# Activity
Give the number of lines below that contain the word "pixels", and nothing else.

Recorded information Start Marker

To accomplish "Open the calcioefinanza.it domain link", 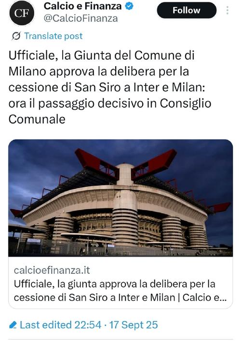I will click(x=52, y=270).
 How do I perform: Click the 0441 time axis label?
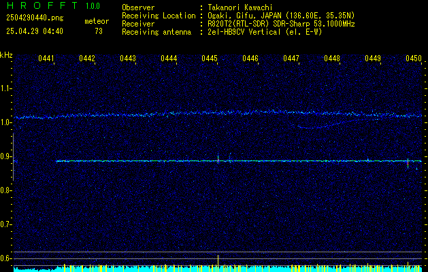pos(46,58)
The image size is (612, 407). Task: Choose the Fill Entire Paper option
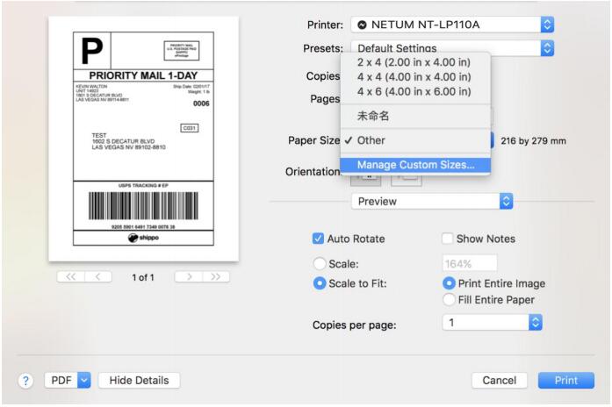[450, 299]
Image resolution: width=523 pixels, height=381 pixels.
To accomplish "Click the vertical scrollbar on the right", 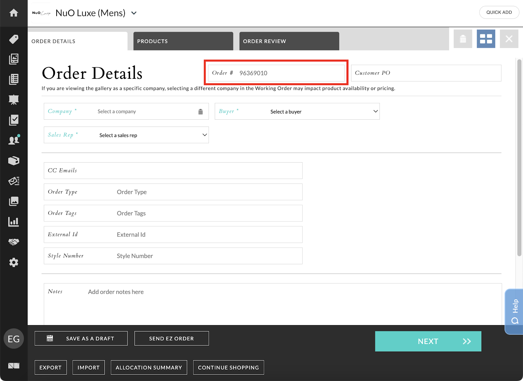I will (519, 157).
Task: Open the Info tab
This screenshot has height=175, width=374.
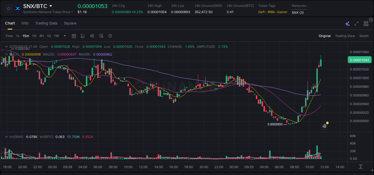Action: [25, 23]
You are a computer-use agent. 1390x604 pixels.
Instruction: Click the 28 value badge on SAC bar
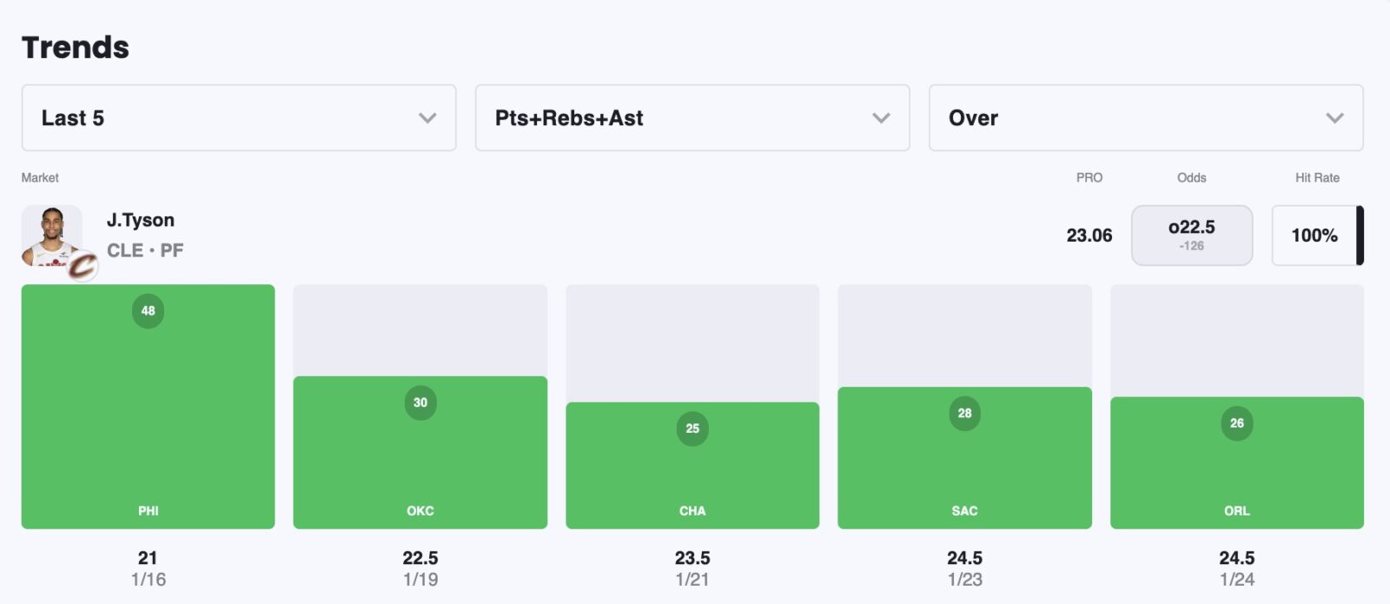pyautogui.click(x=964, y=414)
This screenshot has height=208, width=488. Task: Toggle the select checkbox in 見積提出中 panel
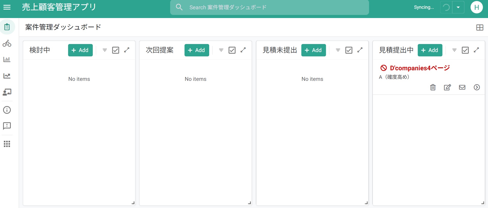pyautogui.click(x=465, y=50)
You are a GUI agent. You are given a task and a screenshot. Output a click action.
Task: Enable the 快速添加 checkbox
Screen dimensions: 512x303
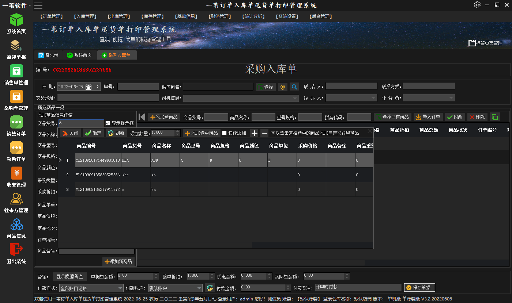click(225, 133)
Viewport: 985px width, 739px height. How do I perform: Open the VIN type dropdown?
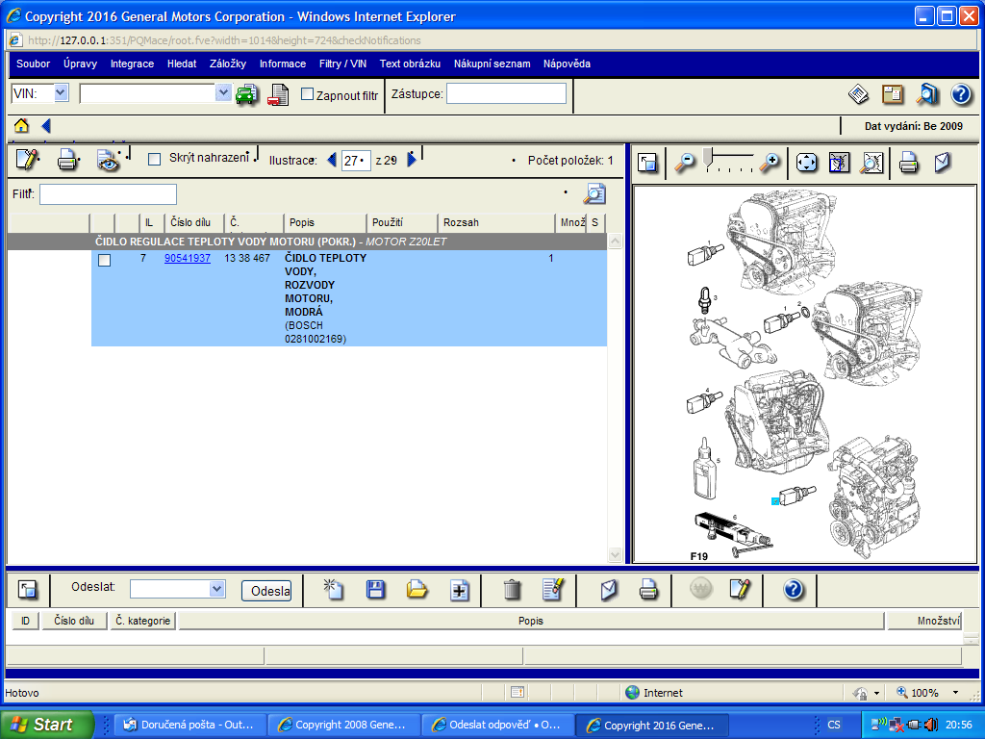click(x=62, y=92)
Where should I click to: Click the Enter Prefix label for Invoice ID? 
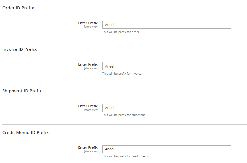click(x=88, y=65)
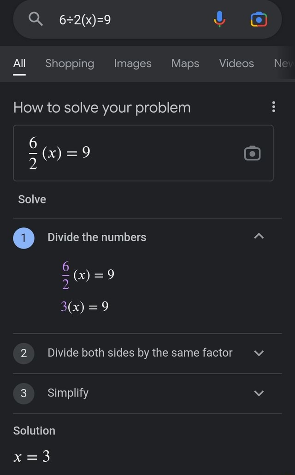Open the Maps tab
The width and height of the screenshot is (295, 475).
[185, 64]
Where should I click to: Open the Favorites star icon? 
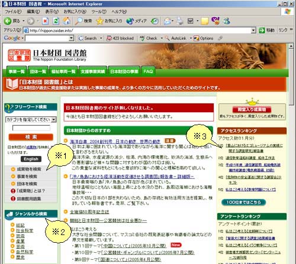tap(100, 21)
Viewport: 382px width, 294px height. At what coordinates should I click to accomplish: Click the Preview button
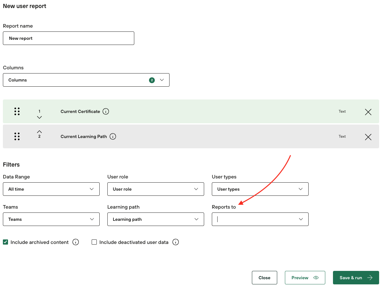(x=305, y=278)
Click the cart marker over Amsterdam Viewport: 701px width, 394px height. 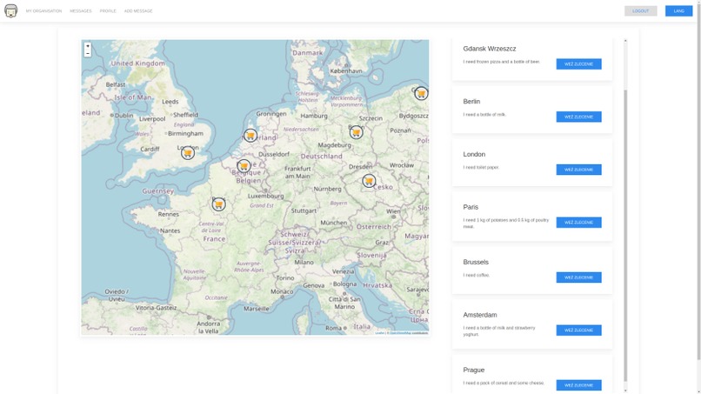pyautogui.click(x=250, y=135)
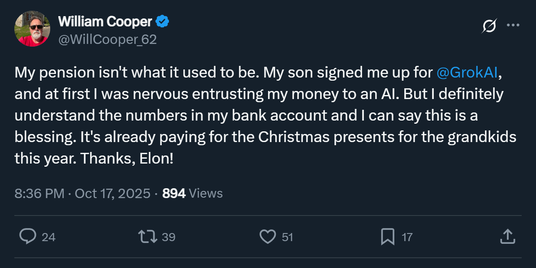The image size is (536, 268).
Task: Click the 8:36 PM timestamp
Action: 39,194
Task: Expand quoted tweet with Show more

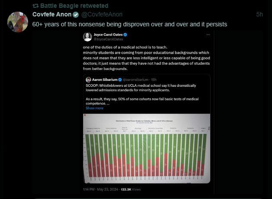Action: click(x=94, y=108)
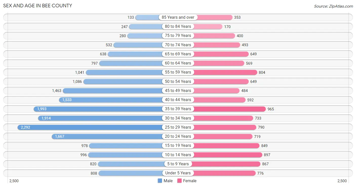Click the male bar showing 1,993
The height and width of the screenshot is (187, 356).
pos(98,109)

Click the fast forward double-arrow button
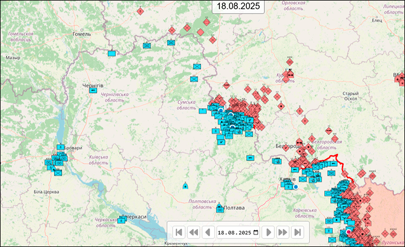click(x=282, y=232)
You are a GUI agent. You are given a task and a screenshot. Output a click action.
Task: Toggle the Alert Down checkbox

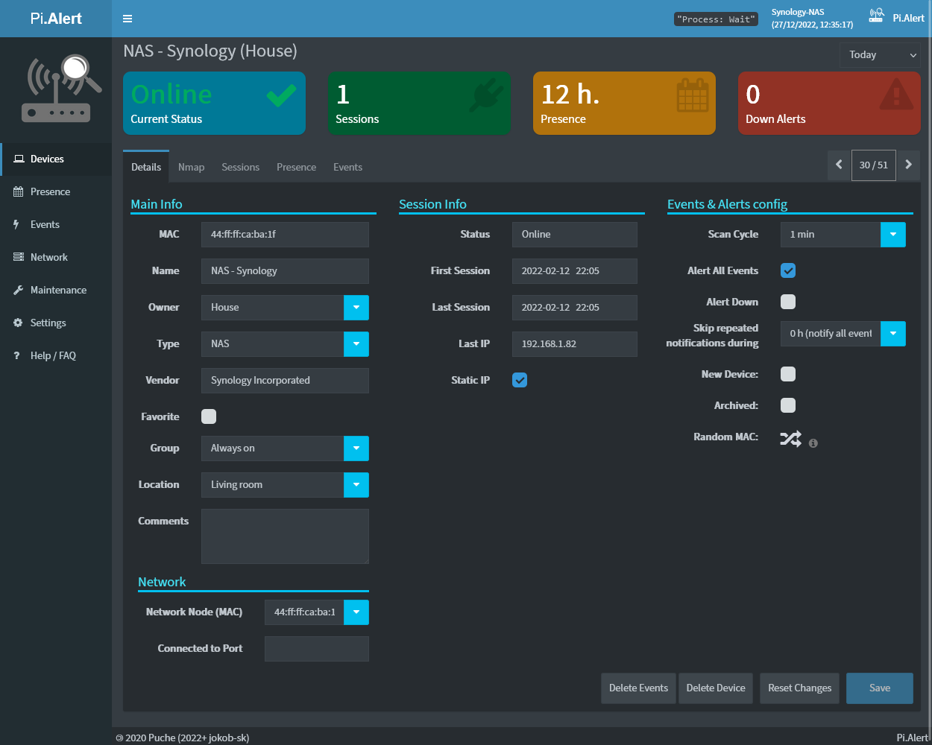click(788, 302)
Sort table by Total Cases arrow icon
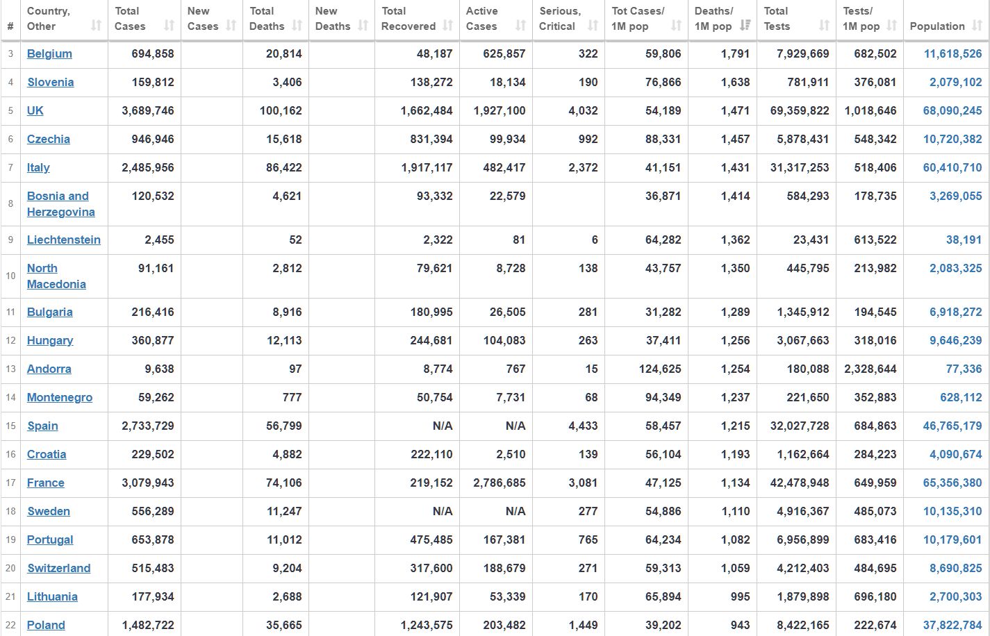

Recorded information End Marker

# Response area
2